Of course an economist might ask, does the probability that one’s aspirations are fulfilled vary with income? One would expect that the answer is yes. But actually, it is not always the case. Indeed, if you assume aspirations don’t differ much by socioeconomic status, then of course higher income individuals should be in a better position to fulfill them.
The question is: what happens when different people have different aspirations. I.e. when wants differ among people. This might happen if one country does not observe another (e.g. in the pre-TV/internet era). Or if one era does not observe another (i.e. people in the 1970’s didn’t observe 21st century consumption habits). In general, if two groups of people have different sources from which they draw aspirations, relative happiness of the two groups should be independent of the relative income of the two groups.
This is indeed the case. Easterlin (1974) showed that while US GDP grew substantially from the 1970s to the 2000s, happiness stagnated. Probably because people in the 1970s had no idea of the amenities people in the 2000s would have, so why would they have been unhappy not to have had them? And there is also evidence that more educated/higher income people have different aspirations from less educated/poorer people, which dampens the positive effect of money on happiness (e.g. our opening blue collar vs. investment banker example).
If this theory is true, we should also expect to see that in our modern inter-connected world where poorer countries can readily observe richer countries’ consumption habits (via TV or the internet), GDP will be a driver of happiness. This is because people’s aspirations are sort of being standardized all over the world. And the rich can simply afford more of those aspirations. Indeed a positive pattern between GDP and happiness has been found over and over again.
This doesn’t necessarily contradict the fact that some relatively closed and underdeveloped countries like Cuba are some of the happiest on Earth. They simply have no United States to compare themselves to on material terms, because they have little to no access to (American) TV, internet, etc.

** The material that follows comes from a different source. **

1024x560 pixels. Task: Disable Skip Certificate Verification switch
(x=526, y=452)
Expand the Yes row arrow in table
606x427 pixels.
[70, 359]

If we assume that poorer people can readily observe richer people’s consumption habits within a country, then this theory would also predict that money brings happiness within a country as well. I.e. within a country, richer individuals tend to be happier. This is also supported by a plethora of evidence: happiness is increasing in income at a decreasing rate.
Some recent research, however, suggests that the picture is a bit more complicated. The researchers here find a hump-shaped relationship between income and happiness in a cross-country setting. I.e. happiness initially grows with GDP, then tops off around $35,000, then starts to slowly decrease.
The reason for this according to the authors is that when one is rich, one can fulfill most of one’s aspirations. So there are fewer aspirations left. Poorer people have more aspirations. If you have more aspirations, you will have a higher chance of fulfilling one of them. Of course, if you have a higher income you will have a higher chance as well. But since the number of aspirations is generally decreasing in income (because you will have fewer unfulfilled aspirations left), at some point the negative effect of aspirations will overshadow the positive effect of larger income, and boom your happiness becomes decreasing in income.
So what have we learned about happiness? Basically, with the simple theoretical framework presented here we can explain a variety of empirical observations such as
- why U.S. happiness has not increased since the 70s,
- why richer countries are still happier than poorer countries,
- why certain poorer countries are not unhappy,
- why richer people tend to be happier,
- why the very richest people/countries may actually be less happy.
So does money bring happiness? Not directly, no. Specifically, it appears that to a large extent “ignorance is bliss”. The less you see what people richer than you do, the fewer unachievable aspirations you’ll have. In a sense, Buddhist philosophy is pretty much backed up by modern research on happiness.